New Zealand cannabis companies Cannasouth and Eqalis have unveiled a plan to merge, with both firms saying the deal would lead to improved outcomes for patients.
The proposed 50:50 merger would bring together the two companies' intellectual property, technology, research and development, innovation, manufacturing, sales, and prescribing capabilities.
Cannasouth CEO Mark Lucas would retain his position following the merger, while Eqalis CEO Greg Misson would take on the role of chief innovation officer.
Lucas said the transaction would build a more resilient business, offering diversified income streams, higher margins, and access to a broader capital pool to support the combined entity's ability to compete on a global scale.
He added: "Both Cannasouth and Eqalis share the same values when it comes to delivering positive health outcomes to patients.

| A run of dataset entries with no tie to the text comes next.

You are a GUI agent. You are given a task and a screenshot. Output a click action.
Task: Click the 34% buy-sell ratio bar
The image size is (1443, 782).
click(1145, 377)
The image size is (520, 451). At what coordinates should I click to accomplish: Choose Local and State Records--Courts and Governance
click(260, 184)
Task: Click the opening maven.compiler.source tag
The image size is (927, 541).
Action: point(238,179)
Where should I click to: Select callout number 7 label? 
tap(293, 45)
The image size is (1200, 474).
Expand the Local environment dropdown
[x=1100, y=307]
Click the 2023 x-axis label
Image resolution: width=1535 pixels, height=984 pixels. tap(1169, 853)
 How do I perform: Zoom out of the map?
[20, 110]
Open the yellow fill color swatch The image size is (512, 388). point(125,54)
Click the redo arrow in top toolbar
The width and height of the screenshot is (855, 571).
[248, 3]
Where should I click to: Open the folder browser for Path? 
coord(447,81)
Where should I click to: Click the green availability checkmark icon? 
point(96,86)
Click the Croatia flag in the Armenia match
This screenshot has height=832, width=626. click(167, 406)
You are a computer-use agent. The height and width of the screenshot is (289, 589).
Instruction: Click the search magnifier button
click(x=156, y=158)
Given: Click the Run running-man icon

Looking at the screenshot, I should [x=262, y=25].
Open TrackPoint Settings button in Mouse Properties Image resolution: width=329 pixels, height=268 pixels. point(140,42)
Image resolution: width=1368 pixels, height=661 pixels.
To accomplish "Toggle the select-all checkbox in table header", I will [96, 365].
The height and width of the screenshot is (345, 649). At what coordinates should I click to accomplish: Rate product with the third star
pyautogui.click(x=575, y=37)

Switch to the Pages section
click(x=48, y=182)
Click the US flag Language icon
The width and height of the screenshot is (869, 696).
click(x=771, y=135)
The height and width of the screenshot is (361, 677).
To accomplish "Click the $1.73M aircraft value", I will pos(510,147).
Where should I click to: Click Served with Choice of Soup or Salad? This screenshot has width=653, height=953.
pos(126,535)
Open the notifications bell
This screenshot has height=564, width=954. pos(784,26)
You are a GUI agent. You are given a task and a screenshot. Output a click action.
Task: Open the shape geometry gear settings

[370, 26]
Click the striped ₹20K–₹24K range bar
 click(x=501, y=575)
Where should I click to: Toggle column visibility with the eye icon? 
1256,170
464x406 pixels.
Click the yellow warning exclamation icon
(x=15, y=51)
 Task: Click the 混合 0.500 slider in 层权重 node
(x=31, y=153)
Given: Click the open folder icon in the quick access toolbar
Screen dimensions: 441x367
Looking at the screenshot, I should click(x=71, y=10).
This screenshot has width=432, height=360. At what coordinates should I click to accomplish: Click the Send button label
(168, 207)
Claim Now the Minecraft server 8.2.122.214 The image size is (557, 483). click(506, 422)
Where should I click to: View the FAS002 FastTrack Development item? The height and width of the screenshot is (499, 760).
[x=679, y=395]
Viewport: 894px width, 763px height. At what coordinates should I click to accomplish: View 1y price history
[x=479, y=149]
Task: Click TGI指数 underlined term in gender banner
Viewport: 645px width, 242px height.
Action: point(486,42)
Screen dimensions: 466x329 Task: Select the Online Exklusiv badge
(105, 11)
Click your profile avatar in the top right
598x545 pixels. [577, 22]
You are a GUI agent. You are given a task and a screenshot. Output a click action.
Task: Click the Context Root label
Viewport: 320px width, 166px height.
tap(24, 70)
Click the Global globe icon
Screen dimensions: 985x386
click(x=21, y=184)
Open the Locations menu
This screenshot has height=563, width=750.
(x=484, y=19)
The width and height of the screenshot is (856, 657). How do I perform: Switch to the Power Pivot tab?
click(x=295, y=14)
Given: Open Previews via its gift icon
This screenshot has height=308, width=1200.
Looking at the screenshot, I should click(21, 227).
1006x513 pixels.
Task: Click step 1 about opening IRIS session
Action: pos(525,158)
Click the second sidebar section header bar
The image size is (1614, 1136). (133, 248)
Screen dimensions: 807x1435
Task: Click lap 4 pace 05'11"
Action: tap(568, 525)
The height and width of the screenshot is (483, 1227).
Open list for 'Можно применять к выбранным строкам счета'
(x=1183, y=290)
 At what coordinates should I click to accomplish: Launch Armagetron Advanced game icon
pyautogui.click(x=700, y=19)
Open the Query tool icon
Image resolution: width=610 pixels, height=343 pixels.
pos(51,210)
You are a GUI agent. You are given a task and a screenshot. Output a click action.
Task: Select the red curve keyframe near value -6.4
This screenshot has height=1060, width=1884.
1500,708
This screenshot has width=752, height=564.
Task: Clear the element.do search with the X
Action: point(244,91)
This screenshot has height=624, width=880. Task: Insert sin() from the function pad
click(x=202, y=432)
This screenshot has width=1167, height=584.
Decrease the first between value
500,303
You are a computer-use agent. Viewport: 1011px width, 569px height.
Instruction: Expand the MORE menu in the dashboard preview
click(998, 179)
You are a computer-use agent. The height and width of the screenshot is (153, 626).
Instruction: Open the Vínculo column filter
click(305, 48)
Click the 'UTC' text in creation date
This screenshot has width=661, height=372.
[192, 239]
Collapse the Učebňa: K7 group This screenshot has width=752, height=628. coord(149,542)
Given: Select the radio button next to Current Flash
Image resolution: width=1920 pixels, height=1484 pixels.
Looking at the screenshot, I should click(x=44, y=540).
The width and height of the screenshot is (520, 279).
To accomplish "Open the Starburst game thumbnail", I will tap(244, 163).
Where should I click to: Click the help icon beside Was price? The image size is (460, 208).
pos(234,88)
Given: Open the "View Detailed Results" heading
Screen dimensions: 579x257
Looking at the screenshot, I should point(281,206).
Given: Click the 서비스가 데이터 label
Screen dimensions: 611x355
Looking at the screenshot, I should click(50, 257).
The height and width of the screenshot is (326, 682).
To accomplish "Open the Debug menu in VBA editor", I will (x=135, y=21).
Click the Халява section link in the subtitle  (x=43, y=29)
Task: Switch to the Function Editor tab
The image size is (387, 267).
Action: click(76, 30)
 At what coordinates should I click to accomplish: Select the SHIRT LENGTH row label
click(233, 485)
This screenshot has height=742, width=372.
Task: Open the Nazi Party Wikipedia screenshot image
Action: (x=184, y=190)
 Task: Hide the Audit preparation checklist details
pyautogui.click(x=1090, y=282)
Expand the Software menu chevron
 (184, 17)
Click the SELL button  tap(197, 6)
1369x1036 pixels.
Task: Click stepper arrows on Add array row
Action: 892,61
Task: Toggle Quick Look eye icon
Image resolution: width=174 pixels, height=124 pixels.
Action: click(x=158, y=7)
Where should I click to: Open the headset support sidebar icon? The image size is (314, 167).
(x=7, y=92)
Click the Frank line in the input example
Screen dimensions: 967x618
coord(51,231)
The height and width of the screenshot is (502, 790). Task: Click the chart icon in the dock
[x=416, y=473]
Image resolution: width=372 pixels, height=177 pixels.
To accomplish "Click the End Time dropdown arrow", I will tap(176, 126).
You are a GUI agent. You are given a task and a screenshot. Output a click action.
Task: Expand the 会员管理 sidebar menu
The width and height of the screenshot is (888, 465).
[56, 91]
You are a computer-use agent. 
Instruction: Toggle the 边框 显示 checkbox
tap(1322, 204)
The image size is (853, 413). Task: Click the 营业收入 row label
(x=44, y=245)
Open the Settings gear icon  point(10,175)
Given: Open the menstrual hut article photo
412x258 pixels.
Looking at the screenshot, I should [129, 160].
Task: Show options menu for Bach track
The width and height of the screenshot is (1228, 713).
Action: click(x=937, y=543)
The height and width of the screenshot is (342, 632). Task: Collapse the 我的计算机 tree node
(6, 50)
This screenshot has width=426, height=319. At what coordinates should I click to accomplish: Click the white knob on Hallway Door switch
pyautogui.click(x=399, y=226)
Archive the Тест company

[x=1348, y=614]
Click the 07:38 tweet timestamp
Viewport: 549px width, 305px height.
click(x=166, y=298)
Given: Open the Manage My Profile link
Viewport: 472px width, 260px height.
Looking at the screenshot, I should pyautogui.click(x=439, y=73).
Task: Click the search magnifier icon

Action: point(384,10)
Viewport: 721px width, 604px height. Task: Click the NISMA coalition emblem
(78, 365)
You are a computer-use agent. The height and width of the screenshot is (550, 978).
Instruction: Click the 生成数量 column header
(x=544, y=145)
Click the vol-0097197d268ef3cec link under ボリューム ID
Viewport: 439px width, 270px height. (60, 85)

Through collaboration, we can speed up the advancement of technology to bring medicines to market faster.

"Together, [we] will have greater ability to lead and shape the New Zealand industry and reduce costs to patients."
Misson said the two companies would conduct joint capital raising activities targeting approximately NZ$9 million "to accelerate growth and the advancement of technologies which will bring costs down for patients".
According to the terms of the agreement, Cannasouth would acquire 100% of Eqalis shares, which are valued at $48.4 million, with an equivalent value of shares to be issued to Eqalis shareholders at 33 cents each.